President Joe Biden entered office in January with a focus on reversing his predecessor’s policies, including an order to cancel the national emergency declared by former President Donald Trump along the U.S.-Mexico border.

That action mandated that the ongoing construction of a border wall immediately halt, though the Biden administration is apparently reconsidering its stance.

“Partially excavated at various levels”

Less than four months into his term, construction was reportedly approved in one particular section of the border where work was needed to fill in gaps in a levee system.

According to the Washington Examiner, the segment of the border in question stretches for more than 13 miles along the Rio Grande Valley in Texas where the fencing system is composed of two distinct parts: an upper bollard section designed to prevent scaling and a lower section of levees aimed at forestalling floods.

According to the U.S. Army Corps of Engineers, local communities had raised concerns about the threat of flooding and construction vehicles came in to clear gaps in the lower levee section of the wall.

It is worth noting that the upper section is not expected to be completed in the current construction project, so the threat of flooding will be mitigated while the immigration matter will not.

“In support of [Customs and Border Protection’s] border infrastructure program, USACE has resumed [Department of Homeland Security]-funded design & construction support on approx. 13.4 miles of levee in the Rio Grande Valley that were partially excavated at various levels of construction when work on the wall was paused for review,” the corps explained in a statement.

“Started critical work”

A Corps of Engineers spokesperson confirmed that the Biden administration had “started critical work to repair the Rio Grande Valley’s flood levee, which was excavated to make way for border wall” and that the “remediation work” currently taking place “will not involve expanding border barrier.”

Last month, The Washington Times reported that Homeland Security Secretary Alejandro Mayorkas had considered resuming a portion of the border wall’s construction, particularly to plug some gaps left when Biden abruptly halted all activity.

A number of top border and immigration officials reportedly urged Mayorkas to approve some level of construction.

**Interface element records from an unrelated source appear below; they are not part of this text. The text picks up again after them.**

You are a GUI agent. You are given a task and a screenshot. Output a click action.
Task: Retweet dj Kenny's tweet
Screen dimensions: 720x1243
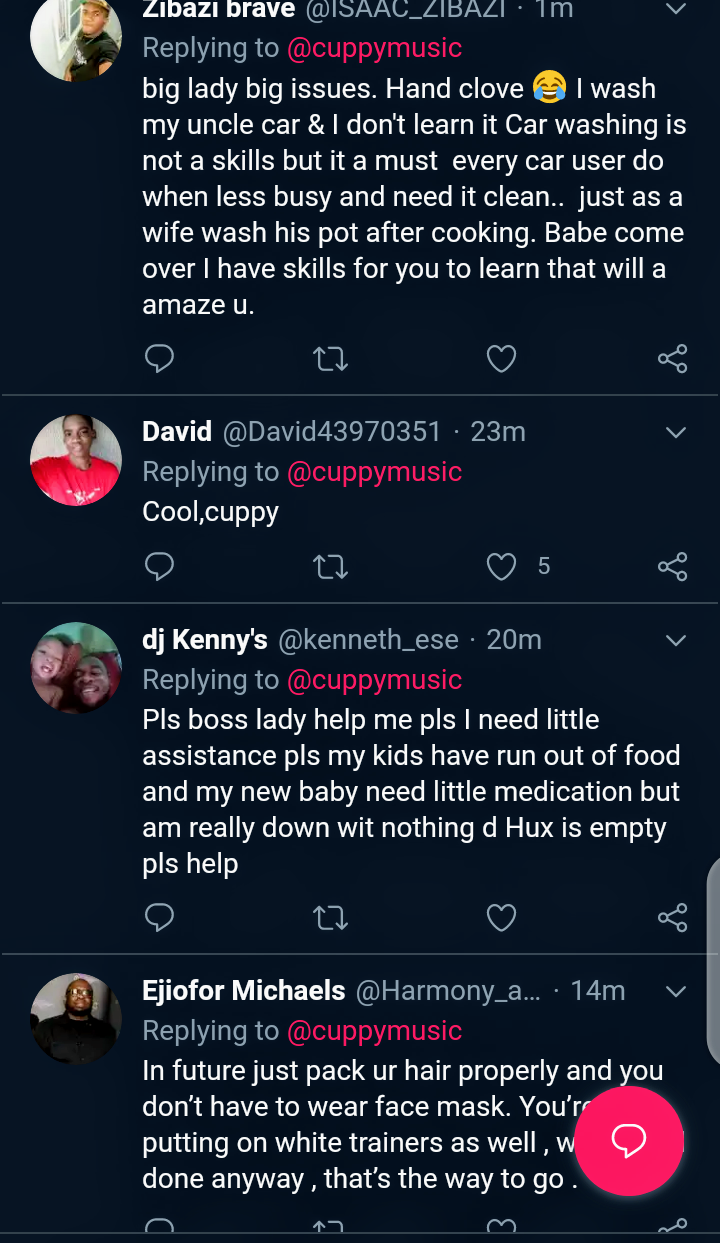(330, 916)
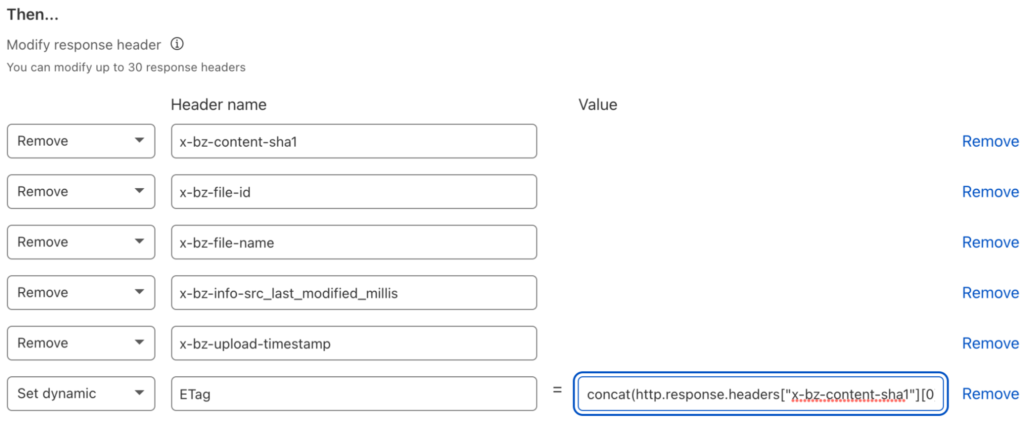Expand the action dropdown for x-bz-info-src_last_modified_millis
This screenshot has height=423, width=1024.
coord(81,293)
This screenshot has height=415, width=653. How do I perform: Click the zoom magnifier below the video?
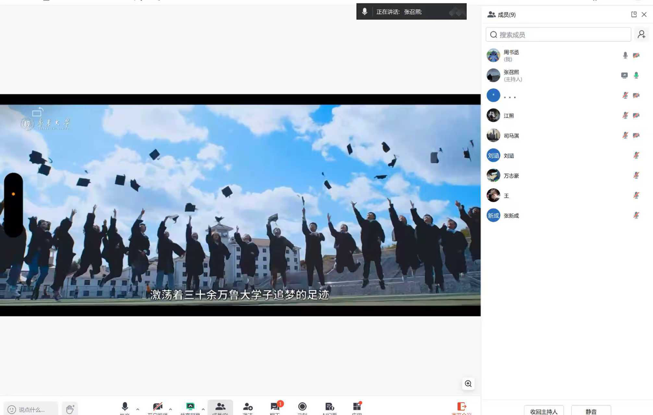click(468, 384)
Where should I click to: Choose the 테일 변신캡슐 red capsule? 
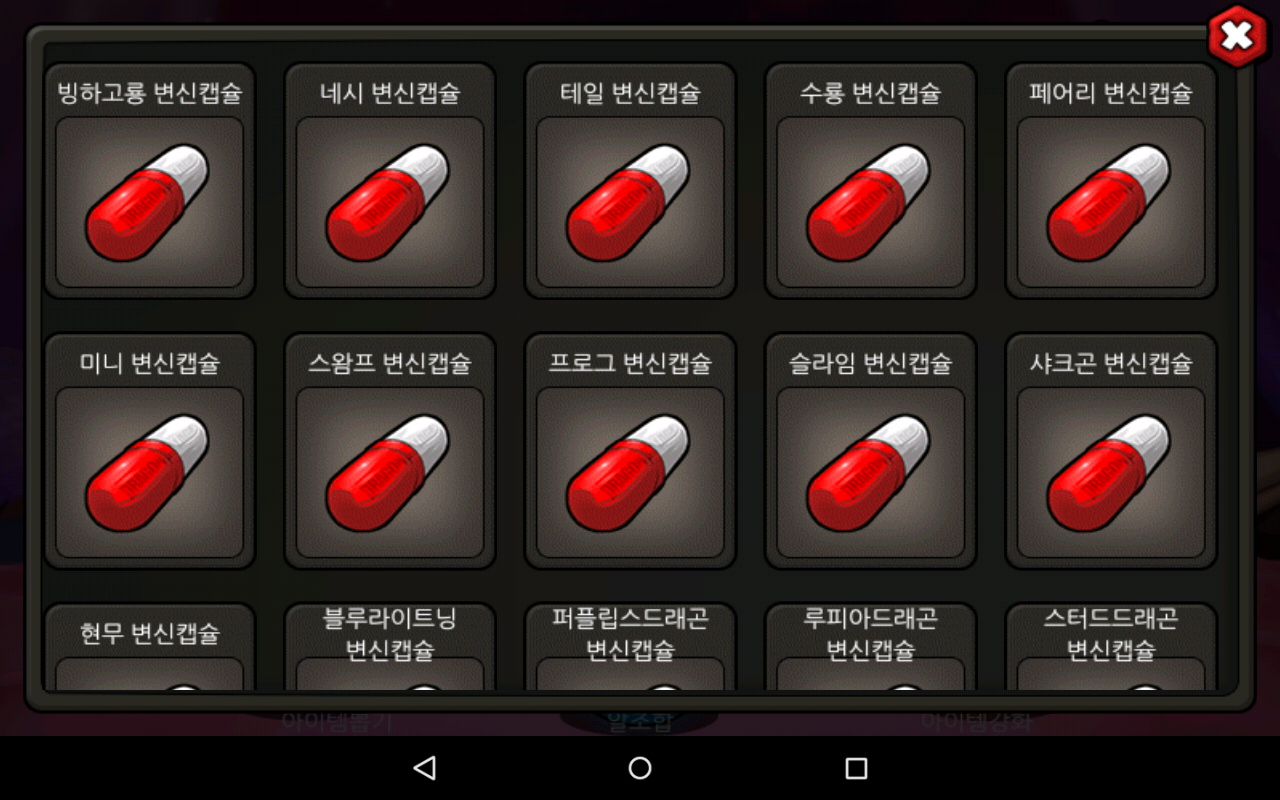630,203
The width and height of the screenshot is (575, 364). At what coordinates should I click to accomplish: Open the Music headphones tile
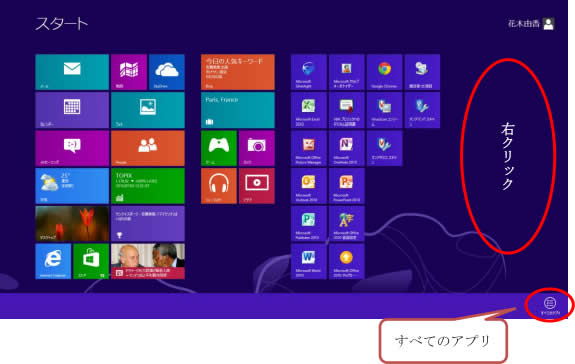click(219, 186)
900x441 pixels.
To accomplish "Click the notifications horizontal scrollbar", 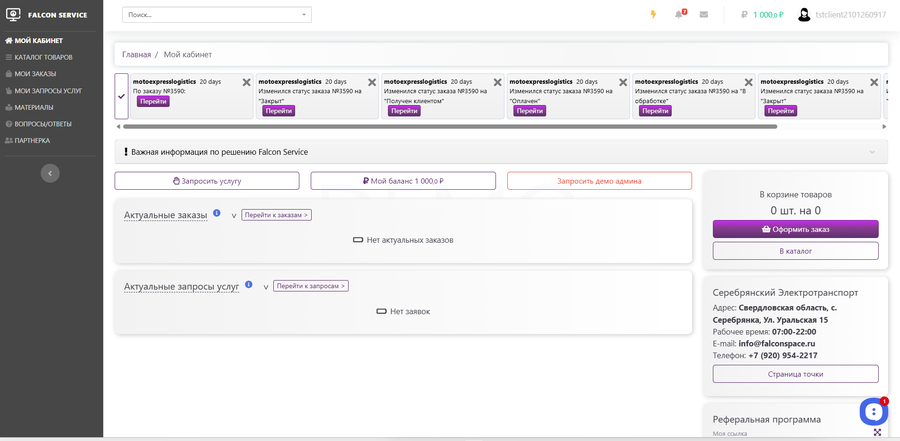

Congress explicitly authorized as much as $1.4 billion to be spent on the border wall and unless Biden takes action to formally rescind the funds, they must still be spent as intended.

Another report from last month indicated that the Biden administration returned funds diverted out of military construction projects by Biden’s order, fueling further speculation that border wall construction will resume to some extent.

Although Biden has loudly condemned Trump’s policies, some of the remaining work on the border wall has proven critical. Whether he likes it or not, it appears the current president will have no choice but to finish some of the work started by his predecessor.